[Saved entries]

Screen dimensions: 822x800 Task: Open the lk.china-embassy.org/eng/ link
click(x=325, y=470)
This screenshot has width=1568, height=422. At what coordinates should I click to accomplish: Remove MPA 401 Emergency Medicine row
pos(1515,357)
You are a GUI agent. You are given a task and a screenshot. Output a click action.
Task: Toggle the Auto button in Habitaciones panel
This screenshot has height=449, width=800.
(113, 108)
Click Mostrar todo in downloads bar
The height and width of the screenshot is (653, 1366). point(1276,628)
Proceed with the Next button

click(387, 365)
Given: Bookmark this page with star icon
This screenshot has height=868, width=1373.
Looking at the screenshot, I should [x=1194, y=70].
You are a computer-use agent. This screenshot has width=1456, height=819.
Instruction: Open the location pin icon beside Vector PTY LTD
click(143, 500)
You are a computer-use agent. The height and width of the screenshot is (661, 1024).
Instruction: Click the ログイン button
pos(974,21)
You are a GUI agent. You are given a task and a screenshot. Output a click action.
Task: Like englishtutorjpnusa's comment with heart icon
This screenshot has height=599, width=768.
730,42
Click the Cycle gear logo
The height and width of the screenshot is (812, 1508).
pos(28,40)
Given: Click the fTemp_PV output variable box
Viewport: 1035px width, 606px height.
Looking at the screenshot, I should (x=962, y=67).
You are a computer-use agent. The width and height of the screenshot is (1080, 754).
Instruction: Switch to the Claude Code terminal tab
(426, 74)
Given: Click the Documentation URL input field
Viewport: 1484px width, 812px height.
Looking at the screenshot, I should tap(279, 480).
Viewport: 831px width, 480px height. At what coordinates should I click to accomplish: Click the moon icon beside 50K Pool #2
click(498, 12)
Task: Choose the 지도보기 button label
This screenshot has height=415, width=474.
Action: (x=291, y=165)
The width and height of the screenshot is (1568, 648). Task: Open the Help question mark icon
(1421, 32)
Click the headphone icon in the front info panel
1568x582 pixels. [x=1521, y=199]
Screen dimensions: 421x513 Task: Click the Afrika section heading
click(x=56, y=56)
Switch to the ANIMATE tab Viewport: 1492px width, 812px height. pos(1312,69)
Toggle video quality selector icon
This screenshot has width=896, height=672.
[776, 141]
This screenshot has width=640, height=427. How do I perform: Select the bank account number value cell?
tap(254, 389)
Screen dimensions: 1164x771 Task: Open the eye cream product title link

▸ **Instructions to follow**: Reproduce the data above word for word, starting at the line that contains "Screen dimensions: 421x513" and continuing through the final line of the data, with both of those lines included.

▸ **Task response**:
Screen dimensions: 421x513 Task: Click the Afrika section heading
click(x=56, y=56)
Switch to the ANIMATE tab Viewport: 1492px width, 812px height. pos(1312,69)
Toggle video quality selector icon
This screenshot has width=896, height=672.
[776, 141]
This screenshot has width=640, height=427. How do I perform: Select the bank account number value cell?
tap(254, 389)
Screen dimensions: 1164x771 Task: Open the eye cream product title link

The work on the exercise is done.